Lors de leur face à face télévisé le 21 février dernier, Mme Clinton et son rival Barack Obama ont présenté une surveillance accrue de la frontière, avec notamment l'augmentation des patrouilles et des moyens électroniques, comme une alternative à un mur en dur.

«Il y a une façon intelligente de protéger nos frontières et une façon bête de protéger nos frontières», a dit Mme Clinton, dénonçant un mur qui nuit «aux relations familiales, aux affaires, aux loisirs et à tant d'autres choses qui font de la vie à la frontière quelque chose de formidable».

Barack Obama a également promis de discuter avec les collectivités locales de solutions alternatives. «Il y a peut-être des endroits où c'est logique d'avoir un mur, a-t-il dit, mais généralement patrouiller la frontière, déployer des moyens technologiques efficaces, ce serait une meilleure approche.»

Mme Clinton et M. Obama avaient pourtant voté en faveur de ce projet au Sénat, tout comme le républicain John McCain d'ailleurs qui bénéficie cependant d'une certaine reconnaissance dans la zone frontalière pour s'être battu pour une réforme globale de l'immigration.

Le Congrès a décidé en 2006 la construction d'un mur courant sur 1200 des 3200 km de frontière entre les États-Unis et le Mexique. Depuis lors, le ministère de la Sécurité intérieure a annoncé qu'il entendait ériger 600 km d'ici à la fin du mandat du président George W. Bush en janvier 2009.

Des écologistes, des agriculteurs et des élus se sont plaints de ce projet et des méthodes employées pour y arriver : le ministère a déjà lancé des poursuites judiciaires pour procéder à des expropriations.

Même l'Université du Texas à Brownsville pourrait se voir barrer l'accès à des bâtiments et terrains se trouvant de l'autre côté du projet de mur. Elle est sous la menace d'un procès pour avoir refusé que des géomètres du gouvernement viennent mesurer son terrain.

La famille de Ray Loop a aussi refusé d'autoriser la venue des géomètres.
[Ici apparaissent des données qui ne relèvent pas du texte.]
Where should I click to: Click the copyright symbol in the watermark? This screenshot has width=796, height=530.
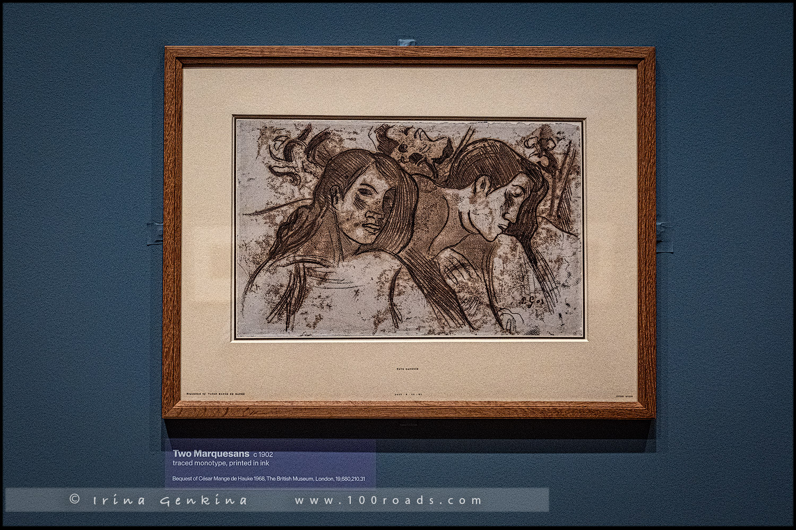(x=75, y=499)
Il s'agit d'agriculteurs texans de la quatrième génération, qui cultivent légumes et céréales sur plus de 2000 hectares le long du Rio Grande.
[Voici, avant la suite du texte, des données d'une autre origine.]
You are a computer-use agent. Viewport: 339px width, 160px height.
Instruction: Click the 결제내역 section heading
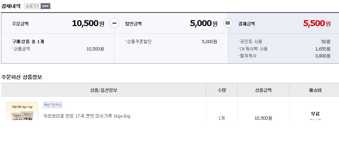(x=11, y=6)
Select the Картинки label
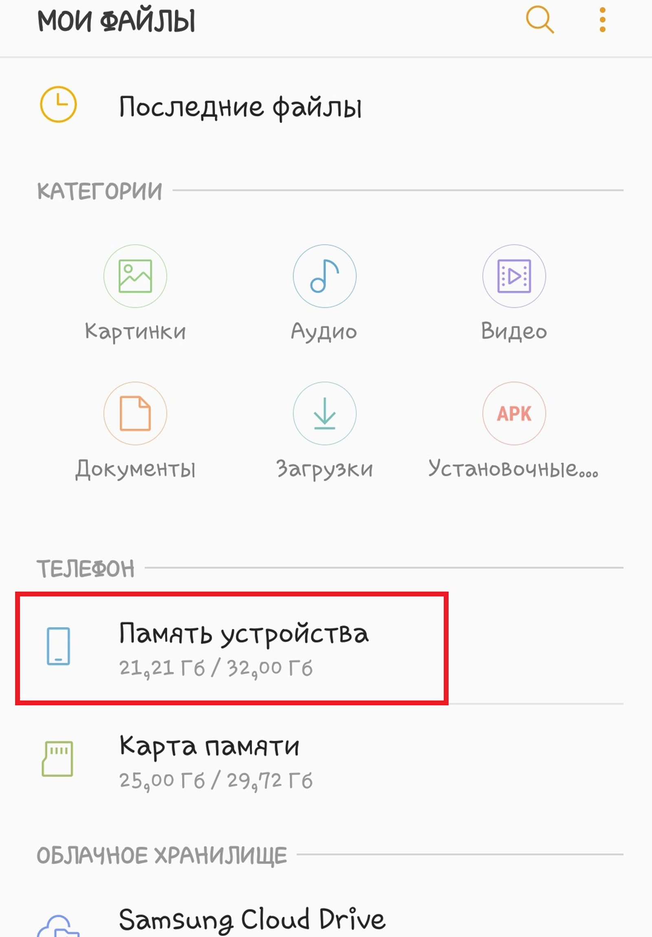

Il est prêt à tout abandonner si le mur vient à être construit : le plus gros de son terrain serait alors une langue de terre dangereuse en bordure du fleuve, sur le versant mexicain de la clôture, ce qui pourrait en faire une cible des trafiquants en tout genre. «Ce n'est pas un risque que je suis prêt à prendre», explique ce père de trois petites filles.